Thread: Database Corruption - last chance recovery options?

Database Corruption - last chance recovery options?

From
Michael Best
Date:
Had some database corruption problems today.  Since they came on the
heels of making some minor database changes yesterday, they may or may
not be related to that.  Centos 4.x, Postgresql 8.1.4

I modified the following settings and then issued a reload.    I hadn't
turned up the kernel.shmmax to allow for these bigger memory settings,
but the database continued to run fine.

shared_buffers = 10000
work_mem = 2048
autovacuum = on                        # enable autovacuum subprocess?
autovacuum_naptime = 60                # time between autovacuum runs,
in secs
autovacuum_vacuum_threshold = 1000     # min # of tuple updates before
autovacuum_analyze_threshold = 500     # min # of tuple updates before
autovacuum_vacuum_scale_factor = 0.4   # fraction of rel size before
autovacuum_analyze_scale_factor = 0.2  # fraction of rel size before
autovacuum_vacuum_cost_delay = -1      # default vacuum cost delay for
autovacuum_vacuum_cost_limit = -1      # default vacuum cost limit for

After reloading I ran a number of vacuumdb -a -z which completed
successfully.

Sometime after the vacuum or reload one of our clients started to have
database problems.  The other databases in the same postgresql on the
server don't seem to be affected.

When I finally got the error report in the morning the database was in
this state:

$ psql dbname

dbname=# \dt
ERROR:  cache lookup failed for relation 20884

Doing a select * from pg_tables seemed to indicate that some of the
tables were no longer in the database, also some other tables were
inaccessible.

I made a backup and then some functionality was restored by issuing a
reindex system dbname

Using the "broken database" pg_dump on all tables in pg_table gives this
for some tables:

pg_dump: SQL command failed
pg_dump: Error message from server: ERROR:  cache lookup failed for
relation 20871
pg_dump: The command was: SELECT tableoid, oid, conname,
pg_catalog.pg_get_const
raintdef(oid) as condef FROM pg_catalog.pg_constraint WHERE conrelid =
'20876'::
pg_catalog.oid AND contype = 'f'
pg_dump: SQL command failed
pg_dump: Error message from server: ERROR:  relation
"public.auth_groups_permissions" does not exist
pg_dump: The command was: LOCK TABLE public.auth_groups_permissions IN
ACCESS SH
ARE MODE
pg_dump: SQL command failed
pg_dump: Error message from server: ERROR:  relation with OID 21186 does
not exist
pg_dump: The command was: LOCK TABLE public.ght_ght_shippingorders IN
ACCESS SHA
RE MODE

Our backups failed of course, and we have made a good attempt at
recovery, which we are willing to accept as all the recovery we can do.

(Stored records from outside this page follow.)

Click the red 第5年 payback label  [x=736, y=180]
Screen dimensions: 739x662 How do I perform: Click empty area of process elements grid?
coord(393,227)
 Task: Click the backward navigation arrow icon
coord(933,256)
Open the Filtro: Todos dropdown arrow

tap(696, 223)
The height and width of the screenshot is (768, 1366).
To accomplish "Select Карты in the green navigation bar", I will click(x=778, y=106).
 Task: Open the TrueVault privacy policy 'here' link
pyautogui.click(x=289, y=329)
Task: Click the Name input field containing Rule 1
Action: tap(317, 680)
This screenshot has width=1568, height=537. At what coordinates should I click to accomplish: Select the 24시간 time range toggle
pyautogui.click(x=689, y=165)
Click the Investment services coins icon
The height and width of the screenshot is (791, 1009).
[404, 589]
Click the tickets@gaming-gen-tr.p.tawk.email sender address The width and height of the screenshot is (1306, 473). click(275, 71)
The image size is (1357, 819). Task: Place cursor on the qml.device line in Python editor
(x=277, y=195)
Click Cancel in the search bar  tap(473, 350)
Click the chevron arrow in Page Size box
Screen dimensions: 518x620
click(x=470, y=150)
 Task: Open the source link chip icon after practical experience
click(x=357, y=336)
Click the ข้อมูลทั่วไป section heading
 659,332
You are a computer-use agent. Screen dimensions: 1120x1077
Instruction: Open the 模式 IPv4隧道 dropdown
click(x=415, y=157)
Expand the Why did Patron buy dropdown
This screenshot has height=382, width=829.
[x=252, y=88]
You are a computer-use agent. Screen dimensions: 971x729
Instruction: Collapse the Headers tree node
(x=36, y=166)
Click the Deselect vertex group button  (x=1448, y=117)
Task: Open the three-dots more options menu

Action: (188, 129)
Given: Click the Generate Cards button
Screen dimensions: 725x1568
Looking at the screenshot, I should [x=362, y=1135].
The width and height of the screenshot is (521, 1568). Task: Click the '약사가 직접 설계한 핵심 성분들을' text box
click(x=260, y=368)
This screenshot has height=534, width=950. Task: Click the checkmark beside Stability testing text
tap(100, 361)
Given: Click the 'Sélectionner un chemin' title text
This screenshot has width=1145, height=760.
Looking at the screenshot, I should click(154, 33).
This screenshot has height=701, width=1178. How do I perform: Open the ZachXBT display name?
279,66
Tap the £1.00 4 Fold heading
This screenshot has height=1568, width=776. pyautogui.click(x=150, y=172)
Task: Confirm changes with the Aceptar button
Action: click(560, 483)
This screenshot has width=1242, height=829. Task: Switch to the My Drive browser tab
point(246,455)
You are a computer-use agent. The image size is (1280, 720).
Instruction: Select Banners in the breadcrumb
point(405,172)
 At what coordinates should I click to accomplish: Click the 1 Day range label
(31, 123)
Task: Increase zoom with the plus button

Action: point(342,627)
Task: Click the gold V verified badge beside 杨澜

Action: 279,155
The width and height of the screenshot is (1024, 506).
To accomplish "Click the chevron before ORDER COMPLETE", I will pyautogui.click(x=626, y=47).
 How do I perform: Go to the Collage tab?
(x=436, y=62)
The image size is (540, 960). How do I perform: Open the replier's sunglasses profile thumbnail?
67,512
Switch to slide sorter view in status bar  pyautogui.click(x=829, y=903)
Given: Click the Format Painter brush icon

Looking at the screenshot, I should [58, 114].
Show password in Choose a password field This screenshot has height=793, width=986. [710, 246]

As a last chance to get some of the data back, I would be interested if
there is any way to read through the raw database files to see if I can
recover some more data from them.

I'm also curious if any of the settings/reload caused this problem, or
perhaps the vacuum or autovacuum is what caused our error.  I'll file a
bug report if it's somehow repeatable.

Oh, and make backups.

-Mike

Re: Database Corruption - last chance recovery options?

From
"Thomas F. O'Connell"
Date:
On Jan 4, 2007, at 11:24 PM, Michael Best wrote:

> When I finally got the error report in the morning the database was
> in this state:
>
> $ psql dbname
>
> dbname=# \dt
> ERROR:  cache lookup failed for relation 20884

Do you have your error logs, and were there any relevant errors in
them preceding your inability to get a table listing via psql?

--
Thomas F. O'Connell

optimizing modern web applications
: for search engines, for usability, and for performance :

http://o.ptimized.com/
615-260-0005

Re: Database Corruption - last chance recovery options?

From
Michael Best
Date:
Thomas F. O'Connell wrote:
>
> On Jan 4, 2007, at 11:24 PM, Michael Best wrote:
>
>> When I finally got the error report in the morning the database was in
>> this state:
>>
>> $ psql dbname
>>
>> dbname=# \dt
>> ERROR:  cache lookup failed for relation 20884
>
> Do you have your error logs, and were there any relevant errors in them
> preceding your inability to get a table listing via psql?

 From pgstartup.log I have the following, but I think these were from
when I actually restarted the database the next day after finding out
about the corruption.

FATAL:  could not create shared memory segment: Invalid argument
DETAIL:  Failed system call was shmget(key=5432001, size=86441984, 03600).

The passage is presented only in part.